Egi mengatakan, pelibatan influencer untuk mempromosikan sebuah produk oleh perusahaan bukanlah sesuatu yang sepenuhnya baru. Mengingat peran influencer masih terus efektif dalam mensosialisasikan sebuah produk terhadap masyarakat luas.

Namun, tren penggunaan jasa influencer ini mulai dilirik oleh pemerintah sejak tahun 2017. Tercatat ada 5 paket pengadaan dengan nilai kontrak mencapai Rp17,68 miliar dan terus meningkat pengadaannya dari tahun ke tahun.
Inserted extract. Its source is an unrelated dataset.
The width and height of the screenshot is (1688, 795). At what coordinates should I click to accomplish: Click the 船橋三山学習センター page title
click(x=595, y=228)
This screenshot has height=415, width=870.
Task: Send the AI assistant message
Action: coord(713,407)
Menurutnya hal itu, menggambarkan adanya rasa ketidakpercayaan diri pada pemerintah pusat atas kebijakan yang dilahirkan. Seperti di Kementerian Pendidikan dan Kebudayaan yang harus menggelontorkan anggaran Rp114.400.000 pada 2019 lalu, untuk pengadaan sosialisasi PPDB melalui influencer media sosial artis Gritte Agatha dan Ayushita W.N.

Masih di tahun yang sama sosialisasi PPDB juga kembali melibatkan influencer artis Ahmad Jalaluddin Rumi dan Ali Syakieb dengan nilai kontrak serupa Rp114.400.000.